Certain central 5-HT heteroreceptor complexes in the brain have been indicated to become dysfunctional in models of major depressive disorder and can represent new targets for treatment not only of major depressive disorder but also of anxiety disorder [11,25,160]. Currently, the aim is to identify the most vulnerable 5-HT heteroreceptor complexes. Recent work indicates that the 5-HT1AR–R5-HT2AR [34] and FGFR1–5-HT1AR heterocomplexes [17,25,119] are of special interest. The FGFR1–5-HT1A auto-receptor complex in the dorsal raphe nerve cells should also be mentioned, with the FGFR1 protomer reducing the inhibitory 5-HT1AR auto-receptor protomer function by diminishing the 5-HT1AR auto-receptor agonist-induced opening of the GIRK channel. The 5-HT1A auto-receptor reduces the activity of the raphe-limbic serotonin neurons, which can be enhanced in a genetic rat model of depression [25]. In FSL rats compared to Sprague-Dawley (SD) rats, reductions can develop in the ability of the 5-HT1AR agonist 8-OH-DPAT and combined FGFR1 and 5-HT1AR agonist treatment to increase the density of FGFR1–5-HT1AR heteroreceptor complexes in the dorsal raphe nucleus. It was proposed that such deficits in FSL rats may lead to a failure of such agonist treatments to uncouple the 5-HT1AR auto-receptors from the GIRK channels. Such events may contribute to the failure of producing antidepressant-like effects in the FSL rat with such combined agonist treatment as found in the SD rat. On the other hand, the activation of the serotonin auto-receptor enhances the trophic activity of the FGFR1 protomer, increasing the survival of the dorsal raphe serotonin neurons with improvement of their dendritic and nerve terminal networks [11,17].
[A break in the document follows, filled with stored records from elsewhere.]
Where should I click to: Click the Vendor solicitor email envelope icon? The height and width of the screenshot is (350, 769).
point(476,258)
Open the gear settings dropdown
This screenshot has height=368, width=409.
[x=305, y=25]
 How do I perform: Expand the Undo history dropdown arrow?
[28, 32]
It has become increasingly clear that oxytocin and its receptor play a significant role in the emotional networks of the brain, including the limbic regions and the hypothalamus [161,162,163]. It is therefore of high interest that oxytocin receptors can form heteroreceptor complexes with D2R [33,164], 5-H2AR [65] and 5-HT2CR [64] in the central nervous system. Facilitatory allosteric receptor–receptor interactions were observed in the D2R–OXTR complexes, enhancing the functions of the two receptor protomers. This D2R–OXTR complex could therefore be a new target for improving the emotional networks through enhanced oxytocin receptor signaling in the two regions studied, the dorsal and ventral striatum In contrast, the molecular, biochemical and behavioral evidence obtained in the studies on the 5-HT2AR–OXTR and 5-HT2CR–OxytocinR heterocomplexes indicated that especially the 5-HT2AR and 5-HT2CR agonists had a significant and substantial ability to inhibit the Gq signaling of the oxytocin receptor. In view of the ability of 5-HT2AR and 5-HT2CR activation to enhance depressive actions [64,65], it is possible that this mechanism can involve an inhibitory allosteric modulation of the oxytocin receptor protomer signaling.
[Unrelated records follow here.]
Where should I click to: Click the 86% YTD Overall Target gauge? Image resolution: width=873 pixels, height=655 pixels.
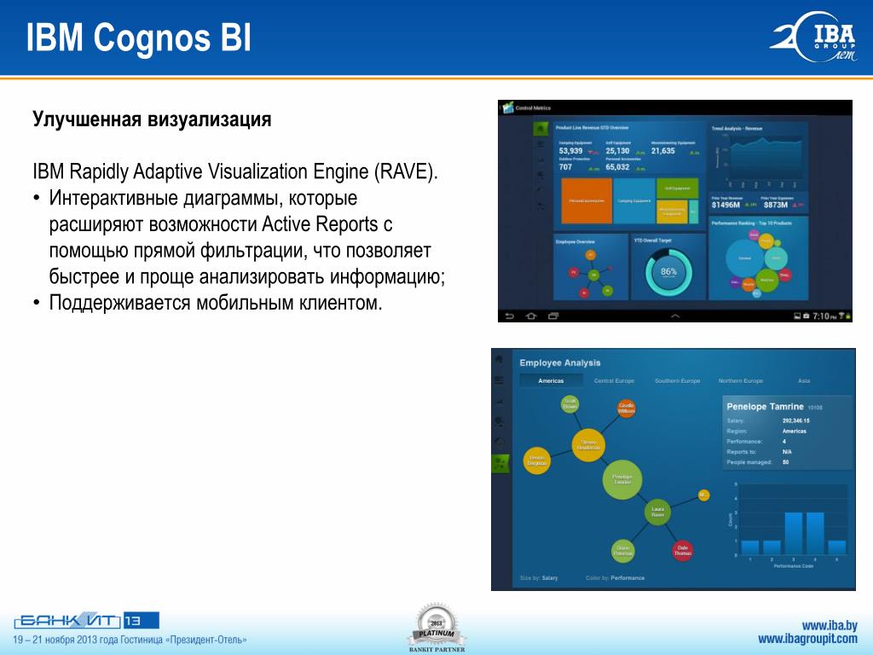(x=668, y=272)
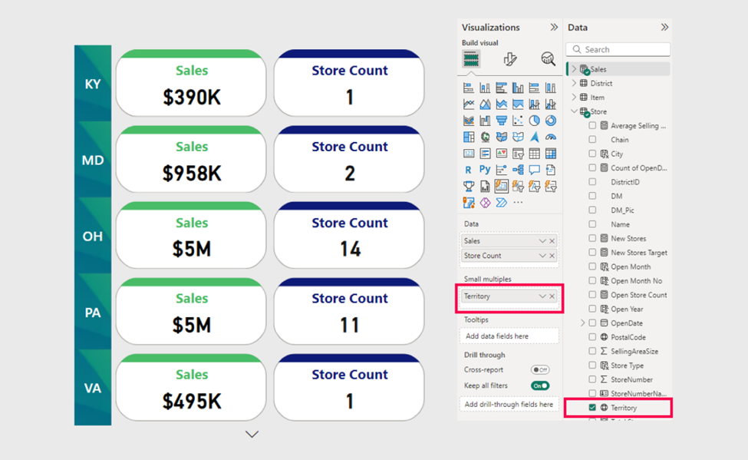Expand the District table

574,83
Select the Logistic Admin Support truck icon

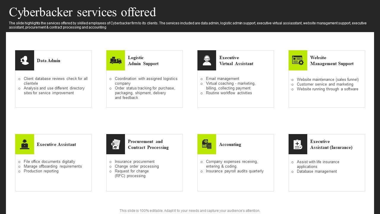point(116,60)
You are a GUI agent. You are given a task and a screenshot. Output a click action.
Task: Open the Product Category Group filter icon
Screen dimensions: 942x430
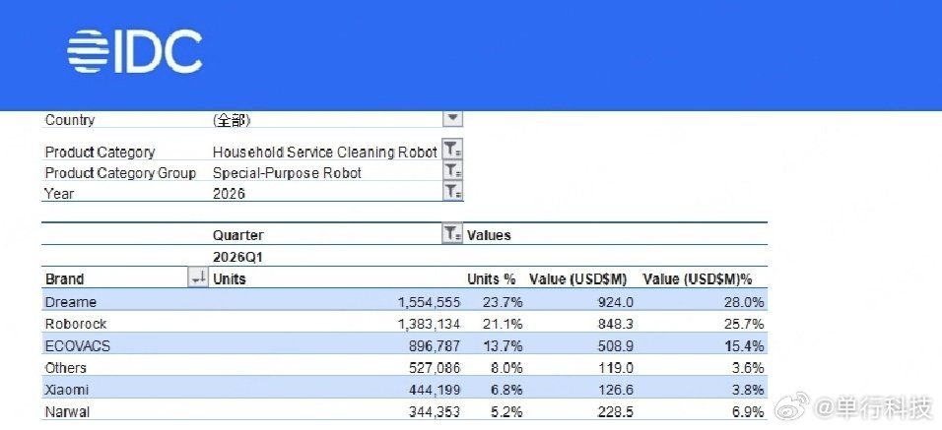(452, 171)
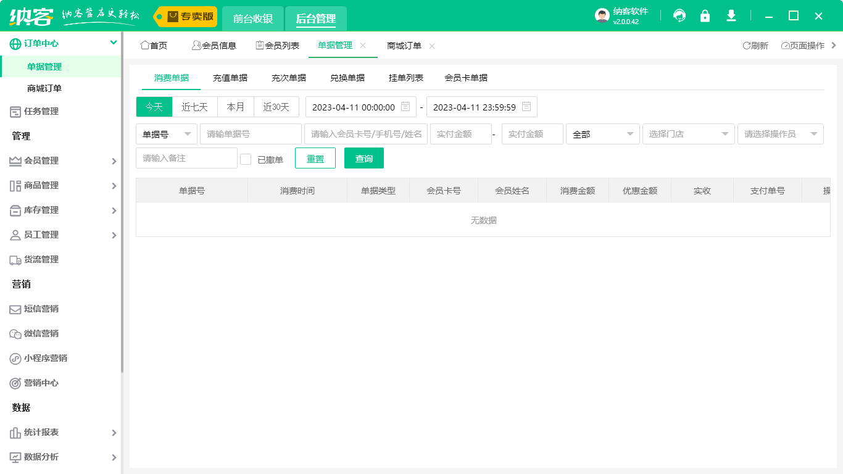Image resolution: width=843 pixels, height=474 pixels.
Task: Select the 本月 date range filter
Action: 236,107
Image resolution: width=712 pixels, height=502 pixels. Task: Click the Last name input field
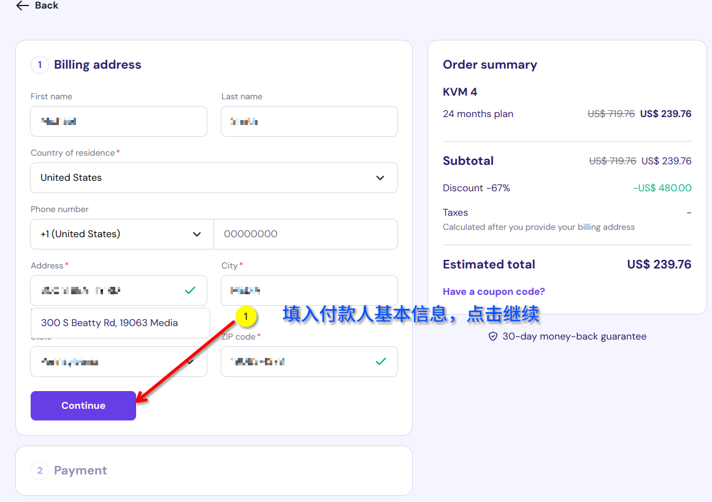click(309, 121)
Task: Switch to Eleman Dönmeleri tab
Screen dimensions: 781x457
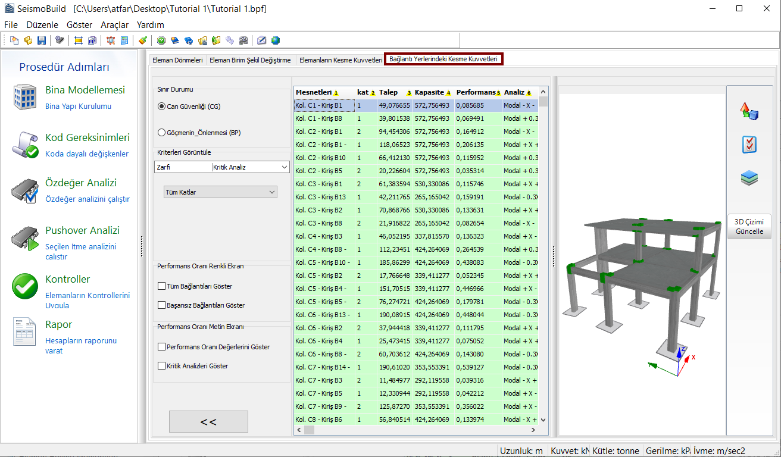Action: pyautogui.click(x=177, y=60)
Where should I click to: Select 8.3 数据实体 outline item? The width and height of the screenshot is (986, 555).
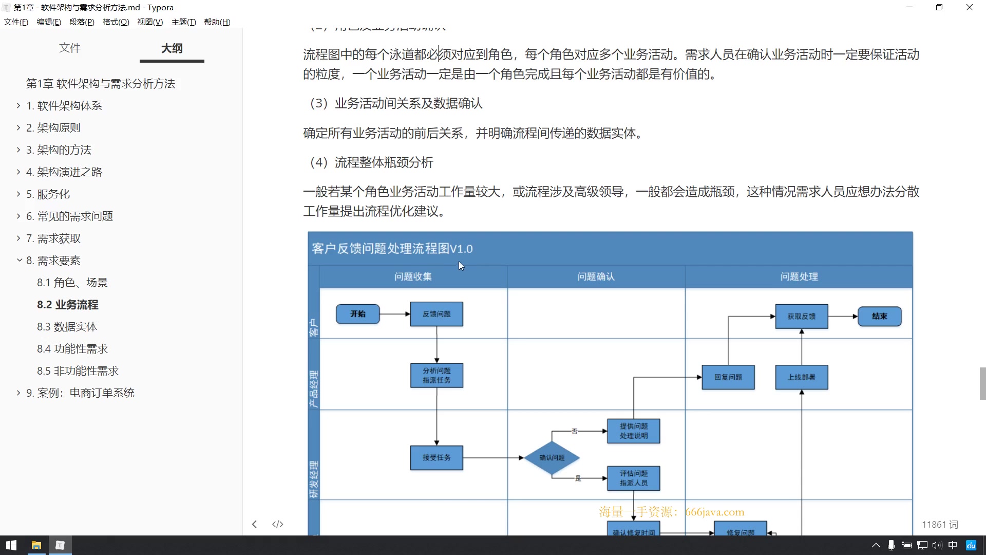click(x=67, y=326)
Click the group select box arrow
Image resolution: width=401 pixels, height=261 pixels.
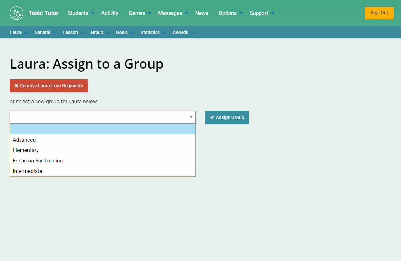click(191, 117)
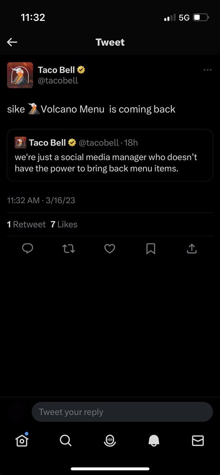The height and width of the screenshot is (475, 220).
Task: Bookmark the tweet
Action: 151,249
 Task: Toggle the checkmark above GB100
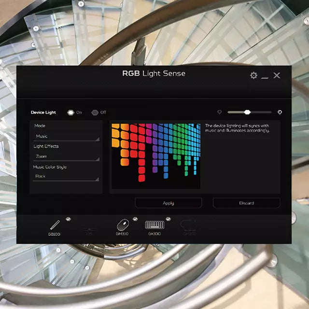69,219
Other evidence also suggests that there are functional or physical interactions between serotonin (5-HT2AR) receptors and metabotropic receptors (mGluRs), which play significant roles in neuropsychiatric disorders such as schizophrenia and depression [165,166]. The 5-HT2A receptor is known to interact with various metabotropic glutamate receptors (mGluRs), particularly mGluR2 [167,168,169]. Studies have demonstrated the formation of functional complexes between 5-HT2ARs and mGluR2 in the brain cortex [169]. González-Maeso et al. [166] identified specific transmembrane helix domains involved in the interaction between mGluR2 and 5-HT2ARs. Disruption of these complexes has been associated with alterations in cellular signaling and behavioral responses, particularly psychosis-like effects induced by hallucinogenic drugs. Post-mortem brain analysis of untreated schizophrenic subjects revealed dysregulated expression of 5-HT2AR and mGluR2 receptors, suggesting their involvement in schizophrenia pathology [166]. The mGlu5 receptor has also been implicated in interactions with 5-HT2ARs, particularly in the regulation of locomotor activity. Halberstadt et al. [151] demonstrated that loss of mGlu5 receptor activity, either through pharmacological means or gene deletion, led to locomotor hyperactivity in mice. Gene deletion of mGlu5 receptors increased the behavioral response to the 5-HT2AR agonist DOM, suggesting a functional interaction between these receptors in modulating locomotor activity. These findings indicate a potential role for mGlu5 receptors in mitigating the behavioral effects of 5-HT2AR agonists or modulating sensitivity to these agonists [151] (Figure 1). Recent studies by Burnat et al. [170] suggest that interactions between mGlu4 and 5-HT1AR receptors may represent another signaling pathway involved in the development and treatment of psychiatric disorders such as schizophrenia or depression. These findings highlight the importance of understanding the interactions between serotonin and metabotropic receptors in the context of neuropsychiatric diseases and their potential as therapeutic targets.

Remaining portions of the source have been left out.